Differential distribution of orthophosphate- 32 P and glycerol- 14 C among molecular species of phosphatidylinositols of rat liver in vivo.

The incorporation of orthophosphate-(32)P and glycerol-2-(14)C into the various species of rat liver phosphatidylinositols as a function of time was determined in vivo. (32)P was administered intraperitoneally and glycerol-(14)C was given intravenously. The phosphatidylinositols were resolved intact according to degree of unsaturation. 1-3 hr after injection of the labeled phosphate, the relative specific activity of the linoleoyl dienes exceeded that of the arachidonoyl tetraenes about 17-fold, and that of the trienes and polyenes about 8-fold. The relative specific activities of all the fractions became about equal 2-3 days after administration of (32)P. The labeling patterns obtained with glycerol were comparable to those seen for the phosphate. As early as 5 min about 65% of the activity was localized in the monoenes plus dienes, while only 17% was found in the tetraenes, although the mass proportions of these fractions were 7.1 and 77.0% of the total phosphatidylinositols, respectively.
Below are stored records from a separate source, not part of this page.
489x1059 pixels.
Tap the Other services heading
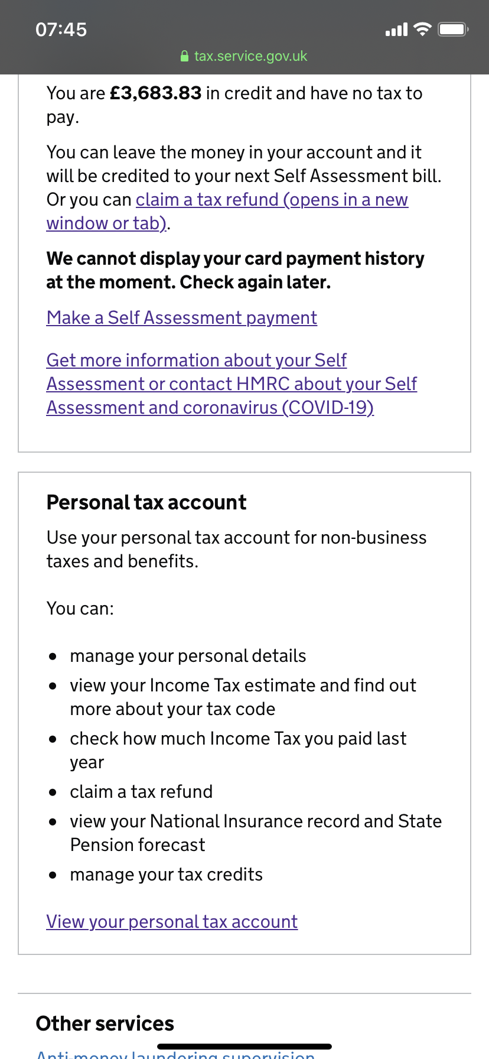coord(105,1024)
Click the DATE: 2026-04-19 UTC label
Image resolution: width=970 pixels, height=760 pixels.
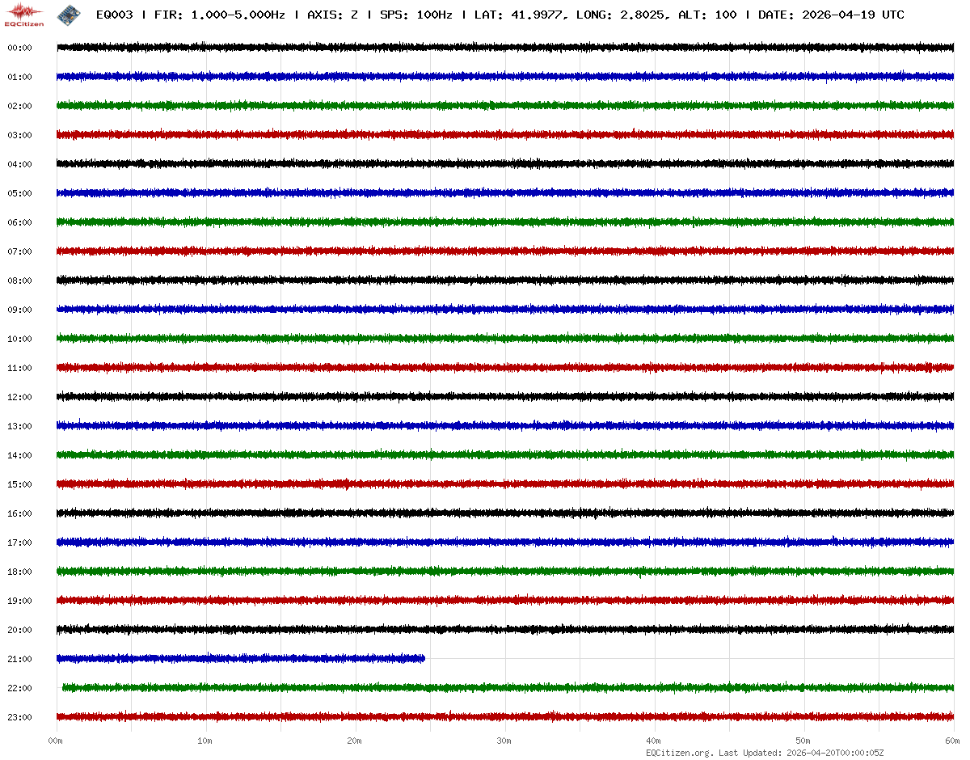(x=831, y=15)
The recovery of the total radioactivity in the monoenes and dienes decreased continuously with time to about 15% at 9 hr, while that recovered in the tetraenes rose steadily to about 70%. The present data are consistent with an active synthesis of the monoenoic and dienoic phosphatidylinositols by way of the phosphatidate, followed by a deacylation-reacylation cycle involving arachidonic acid, as claimed for other rat liver glycerophosphatides.